== ASSIGNED TASK ==
Exact repetition is required: output every record in full.

== MATERIAL FOR THE TASK ==
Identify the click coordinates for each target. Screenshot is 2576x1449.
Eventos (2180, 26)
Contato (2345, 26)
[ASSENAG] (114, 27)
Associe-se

== EXERCISE SOLUTION ==
Identify the click coordinates for each target. Screenshot is 2576x1449.
Eventos (2180, 26)
Contato (2345, 26)
[ASSENAG] (114, 27)
Associe-se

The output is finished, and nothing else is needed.